Mats Landqvist - new professor 2023
Mats Landqvist is professor of rhetoric specialising in crisis communication. Today his research includes looking at crisis communication in an unpredictable, changeable and potentially dangerous world.
“My doctoral thesis examined negotiations between Swedes and Russians. Back then, it was an imaginary roleplay. Now it’s for real,” he says.
- 1960 Born in Norrköping, Sweden
- 2006 Obtained his PhD in the Swedish language at Örebro University with his thesis Förhandlares kommunikativa kompetens (The communicative competence of professional negotiators)
- 2012 Docent in Swedish at Södertörn University
- 2016 Professor of Swedish at Södertörn University
- 2022 Professor of Rhetoric at Örebro university
Mats Landqvist’s thesis was part of a project funded by what was then the National Board of Civil Emergency Preparedness.

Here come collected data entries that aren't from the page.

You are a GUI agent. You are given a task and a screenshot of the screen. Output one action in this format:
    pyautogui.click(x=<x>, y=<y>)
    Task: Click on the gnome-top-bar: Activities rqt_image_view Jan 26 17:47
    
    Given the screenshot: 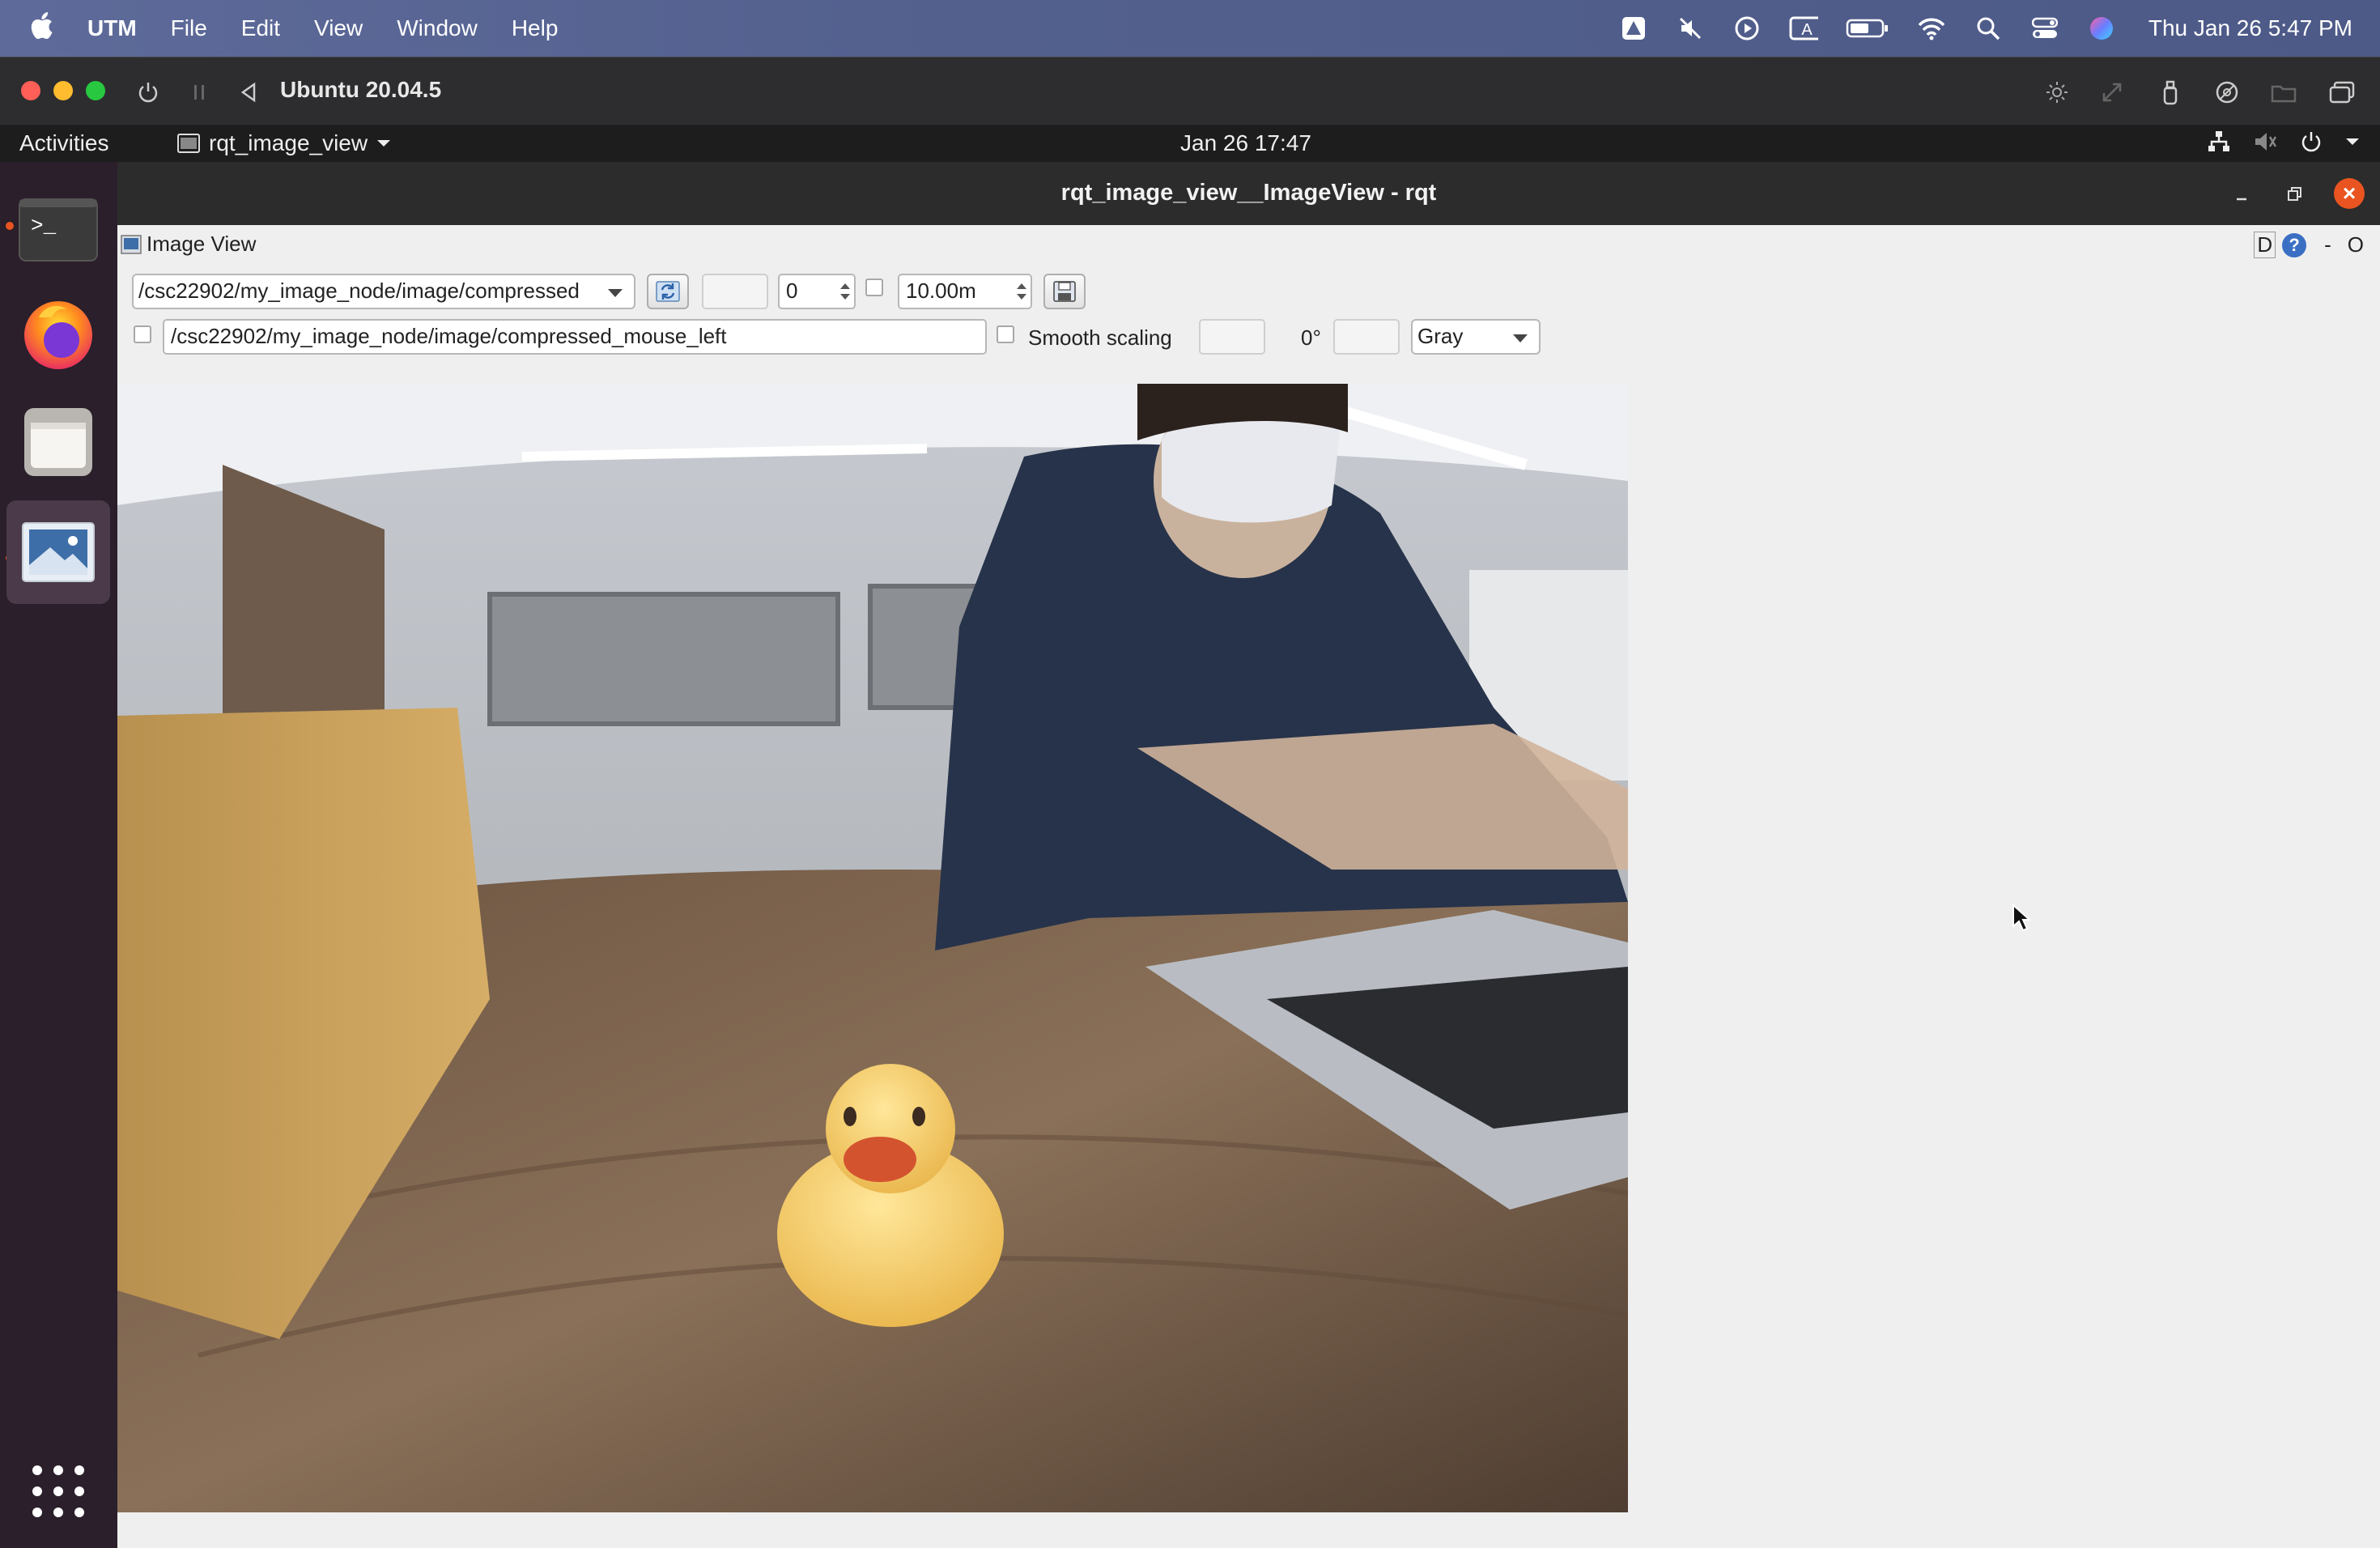 What is the action you would take?
    pyautogui.click(x=1190, y=144)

“I studied the way in which experienced international negotiators act within the framework of the negotiation dialogue and identified the linguistic characteristics of a skilfully executed negotiation between parties that are on an equal footing. Basically, what it is that constitutes the professional code for the dialogue.”
Development project within elderly care
Instead of continuing his studies of high-profile talks and diplomacy, however, Mats Landqvist moved on to a large development project within elderly care. In it he applied rhetorical negotiation models to study, for example, the way assistant nurses bridge language barriers and culture gaps to motivate older persons to engage in everyday activities. The aim of the project was to create methods for parallel development of professional as well as language skills.
As a result, Mats Landqvist became interested in communication within healthcare. He studied the way in which telephone hotline nurses offer advice in emergencies by using discourse theory, in this case between a professional and a caller with some kind of emergency. The aim was, again, to study the professional code.
“It turned out that the calls followed certain principles that differed from the specialist telephone nursing training. Focus was on engaging with a person in stress, via the phone, to get them to understand the advice given, to get them to want to follow the advice and then to actually do what the nurse encourages them to do.”
Social structures play a part
Some of the healthcare hotline calls that Mats Landqvist analysed showed that social structures are not insignificant for how a call plays out. That led him to look at linguistic discrimination as a subtle phenomenon, in other words, as more than solely derogatory comments or name-calling. He studied how police officers and nurses in two countries experienced language use – whether it created conditions for inclusion or rather the opposite, exclusion and discrimination.
“Language and discrimination has evoked great interest outside of academia, especially within professions dealing with people and the world of work,” says Mats Landqvist.
His research has also looked at how healthcare professionals contribute with content to blogs or online health forums, where people who are themselves afflicted may reuse some of that knowledge or object to it and replace it with their own experiences.
Working with sustainablility
Today, Mats Landqvist’s research follows several tracks: sustainability in climate and environment, but also democratic sustainability. Focus is on who you can reach with information and who can or may make their voices heard. He is also interested in questions on how academic conceptual frameworks find their way into society.
“Young people get their knowledge about the world around them from network apps and their awareness of national and global crises can depend on the way in which the messages are packaged in that type of digital media.”
So, Mats Landqvist also researches crisis communication design. To him, rhetoric as a research field is important at a time when information is spread and distorted uncontrollably and when new media create new opportunities for public authorities and administrations, for instance, to reach out with important messages.
“Classic analysis models, or sometimes modern versions of them, have also proved valuable for understanding the key stakeholders in a crisis who are speaking, writing or debating, as well as for identifying the error sources, threats and hate that disrupt communication,” he says.